BEGIN Provided text

These two images of a three-light-year-high pillar of star birth demonstrate how observations taken in visible and infrared light by NASA's Hubble Space Telescope reveal dramatically different and complementary views of an object. The pair of images demonstrate how Hubble's new panchromatic view of the universe shows striking differences between visible and infrared wavelengths. This turbulent cosmic pinnacle lies within a tempestuous stellar nursery called the Carina Nebula, located 7,500 light-years away in the southern constellation Carina.

The visible-light view shows how scorching radiation and fast winds (streams of charged particles) from super-hot newborn stars in the nebula are shaping and compressing the pillar, causing new stars to form within it. Infant stars buried inside it fire off jets of gas that can be seen streaming from towering peaks. Streamers of hot ionized gas can be seen flowing off the ridges of the structure, and wispy veils of gas and dust, illuminated by starlight, float around it. The dense parts of the pillar are resisting being eroded by radiation much like a towering butte in Utah's Monument Valley withstands erosion by water and wind. The colors in this composite image correspond to the glow of oxygen (blue), hydrogen and nitrogen (green), and sulfur (red).

END Provided text

§ **Set problem**
Continue the passage about Hubble's visible and infrared views of the star-birth pillar in the Carina Nebula, starting after its final sentence.

BEGIN Excerpted records

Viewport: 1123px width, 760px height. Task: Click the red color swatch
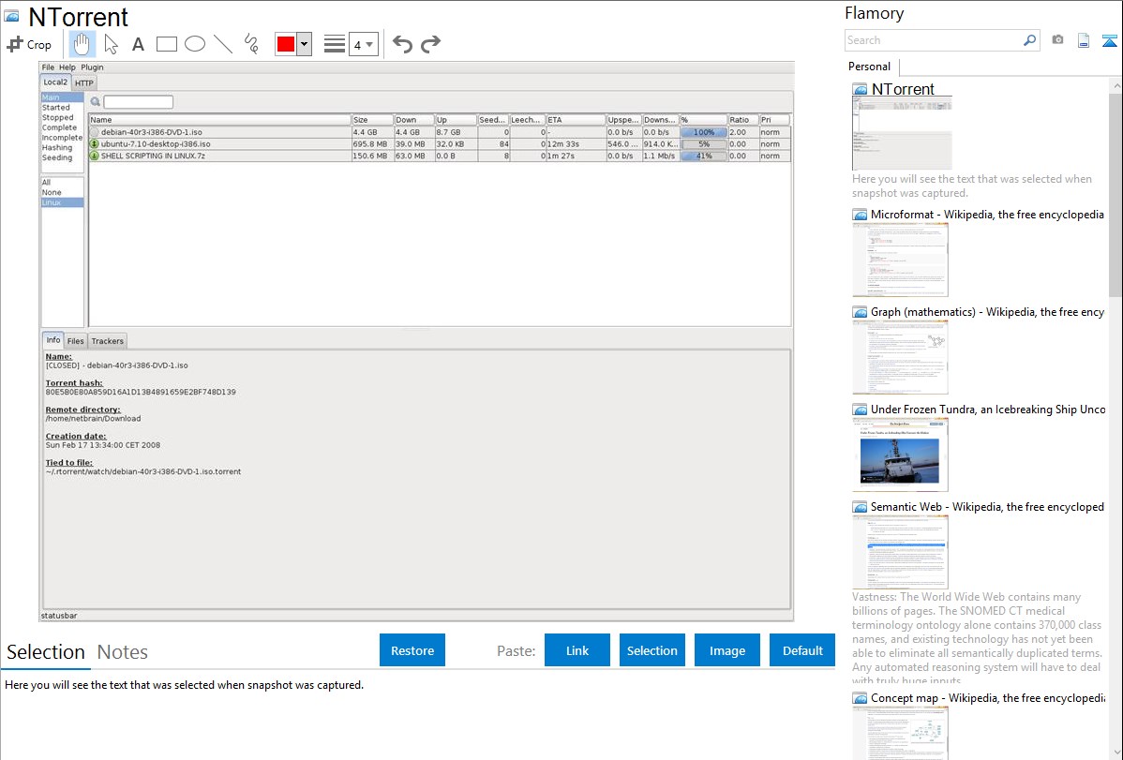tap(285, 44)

END Excerpted records
BEGIN Excerpted records

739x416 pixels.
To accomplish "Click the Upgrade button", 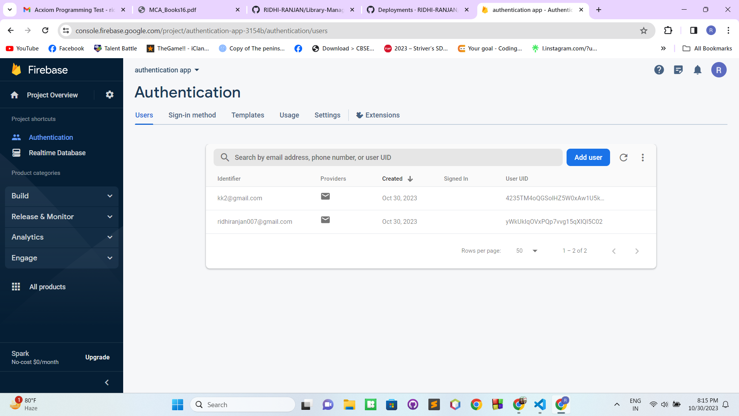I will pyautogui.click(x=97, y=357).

END Excerpted records

§ **Result for this task**
Rollover Image: This near-infrared-light image shows a plethora of stars behind the gaseous veil of the nebula's background wall of hydrogen, laced with dust. The foreground pillar becomes semi-transparent because infrared light from background stars penetrates through much of the dust. A few stars inside the pillar also become visible. The false colors are assigned to three different infrared wavelength ranges.

Hubble's Wide Field Camera 3 observed the pillar in February and March 2010.

The images are a composite of separate exposures made by the WFC3 instrument on the Hubble Space Telescope (HST). Each filter was used to sample a narrow wavelength range over a broad range of the visible colors. The composite color results from assigning different hues (colors) to each monochromatic (grayscale) image associated with an individual filter. In this case, the assigned colors are:

     WFC3/UVIS (Visible)                                     WFC3/IR (Infrared)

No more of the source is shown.